Data provided:
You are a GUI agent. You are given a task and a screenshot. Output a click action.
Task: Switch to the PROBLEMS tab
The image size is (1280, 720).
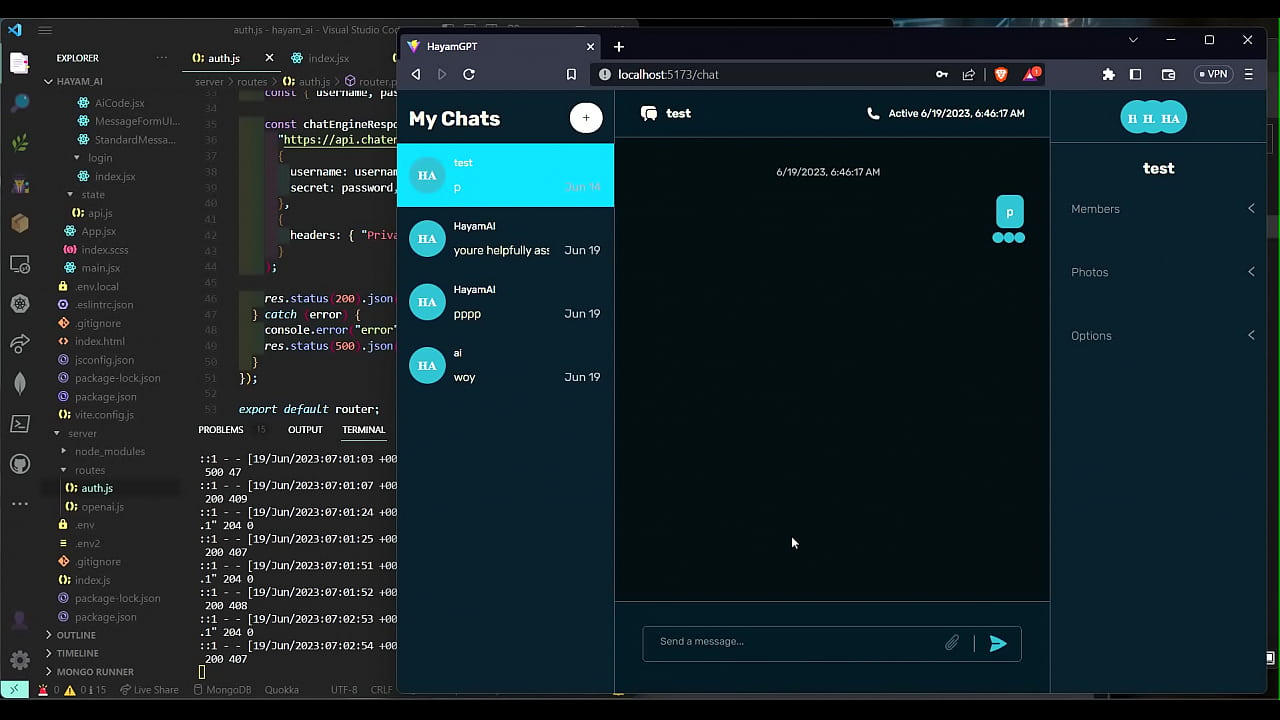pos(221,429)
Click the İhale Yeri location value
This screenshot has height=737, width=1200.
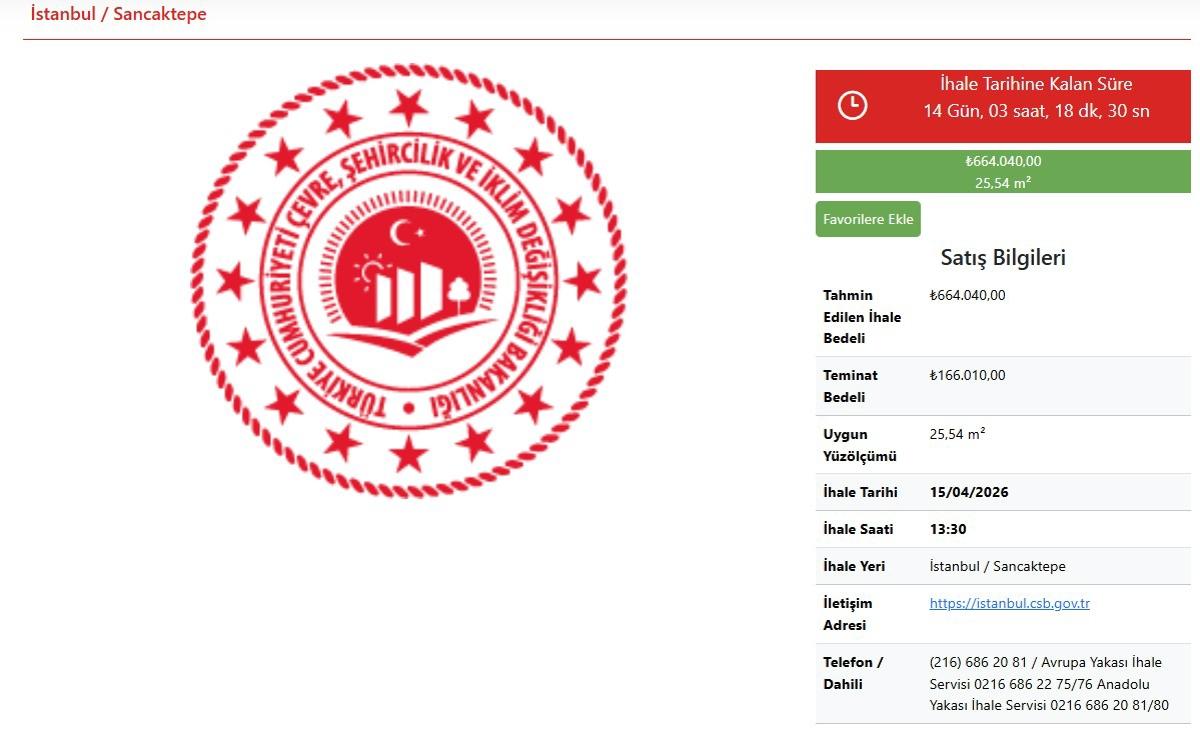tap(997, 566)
==
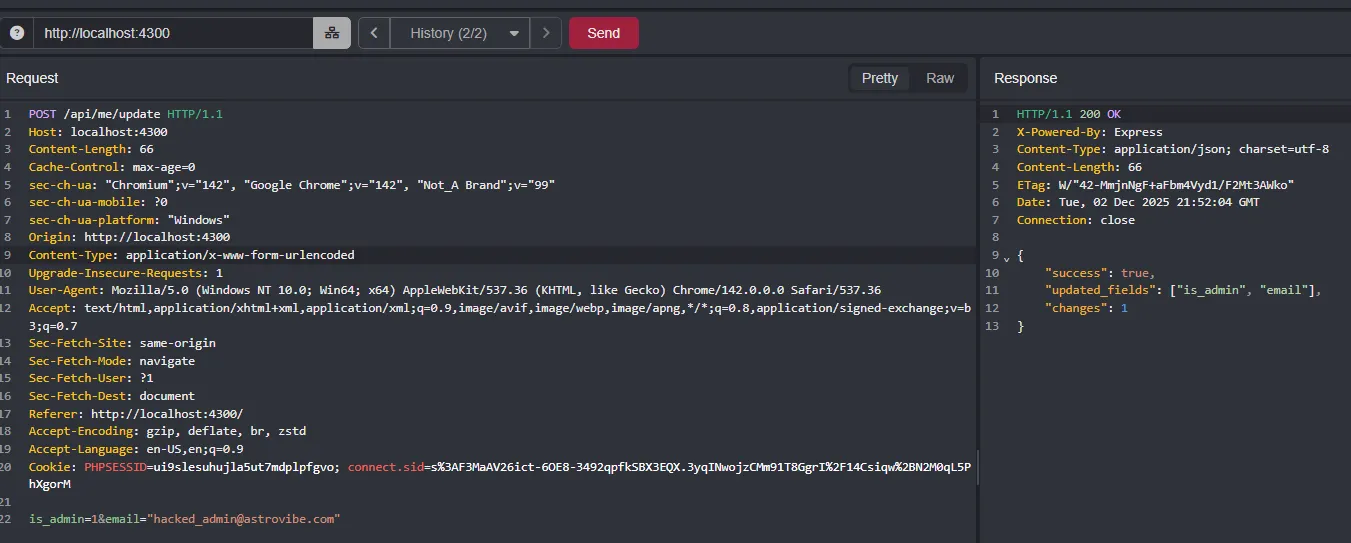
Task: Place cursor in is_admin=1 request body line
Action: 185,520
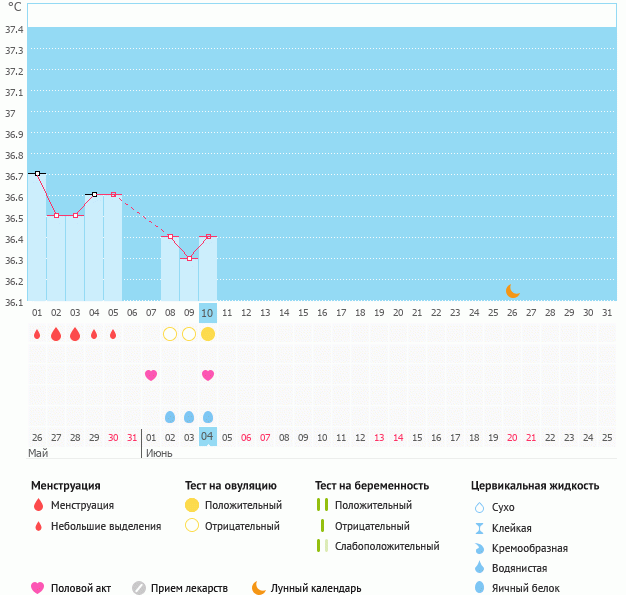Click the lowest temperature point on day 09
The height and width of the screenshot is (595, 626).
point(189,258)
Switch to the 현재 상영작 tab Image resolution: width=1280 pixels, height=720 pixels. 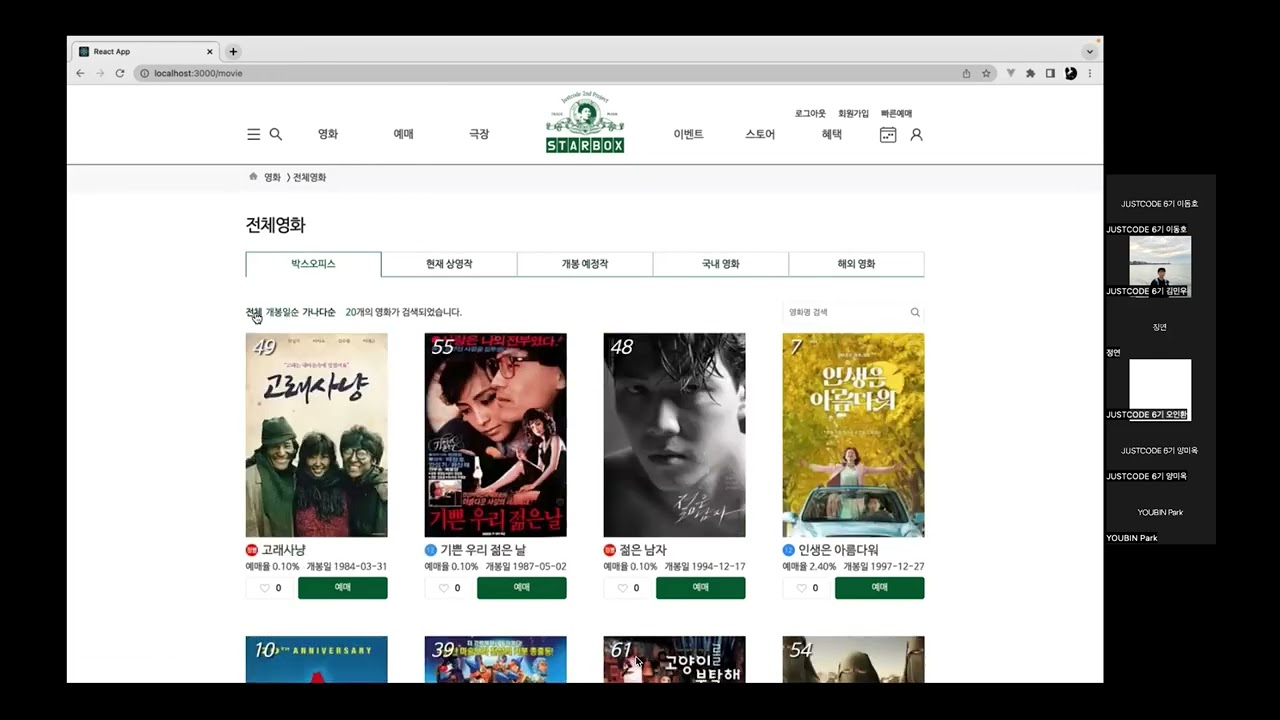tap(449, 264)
--
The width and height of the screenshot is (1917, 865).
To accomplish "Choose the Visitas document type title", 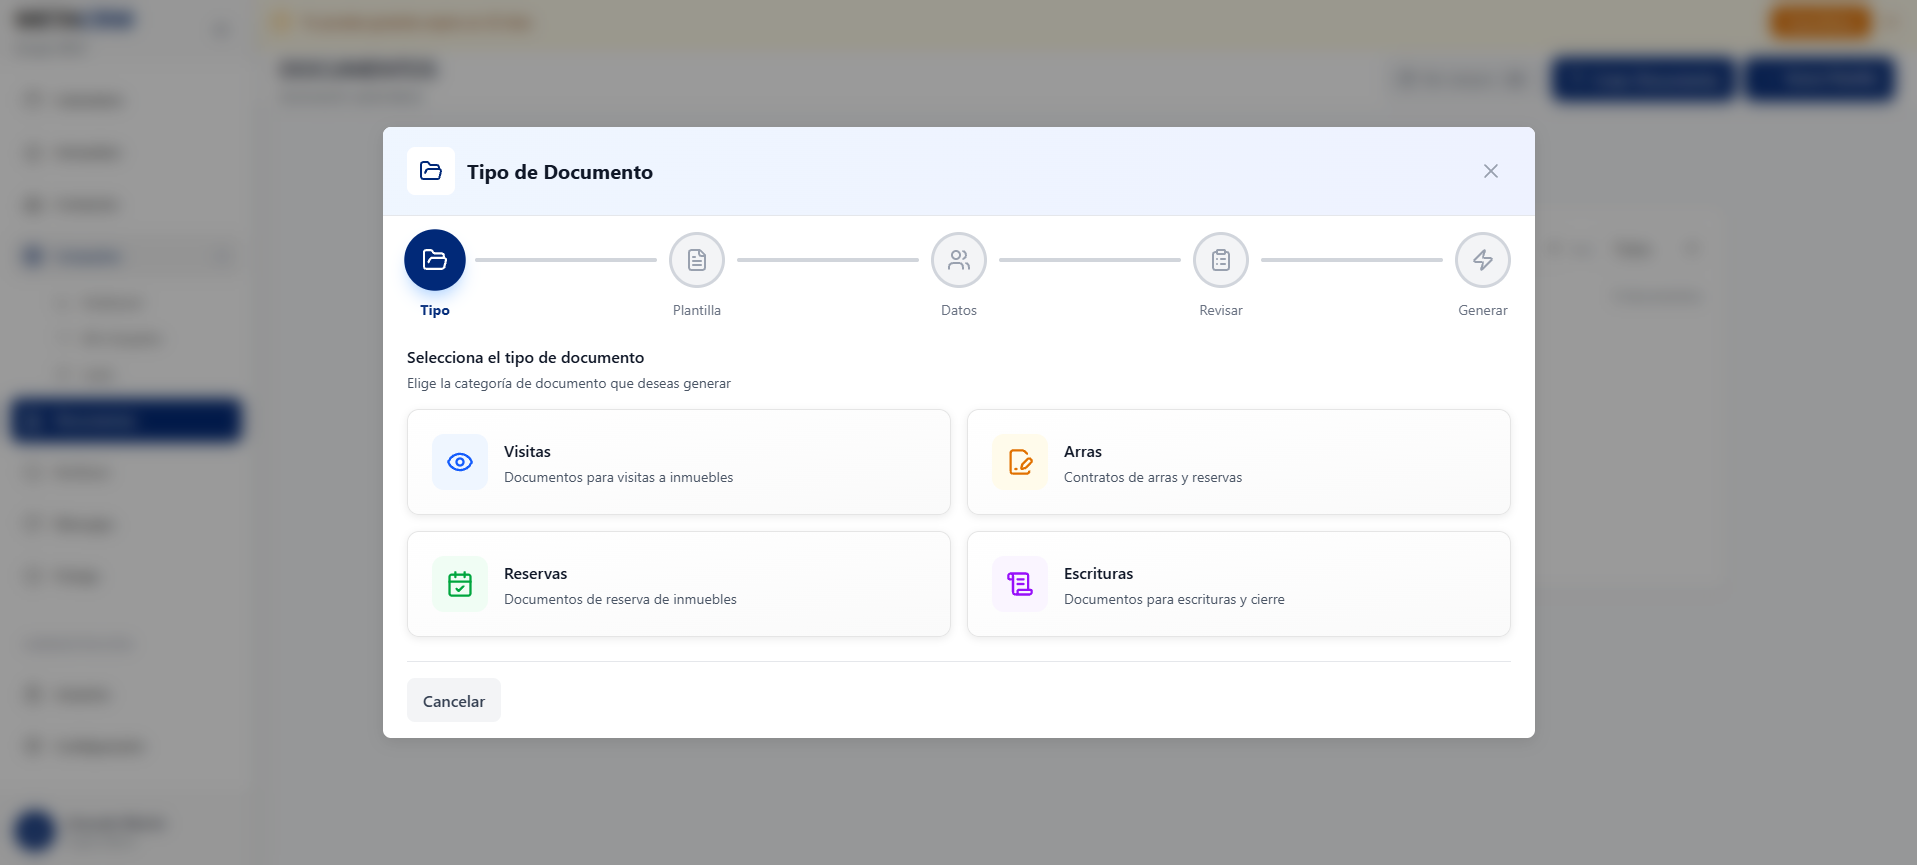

Aim of the exercise: Set out as a JSON list of strings the lines beginning with the one containing "You are a GUI" and continuing through the one containing "pos(221,429)", one string per line, with blank lines and pictures left out.

Task answer:
[
  "You are a GUI agent. You are given a task and a screenshot. Output a click action.",
  "Task: Switch to the PROBLEMS tab",
  "The image size is (1280, 720).",
  "pos(221,429)"
]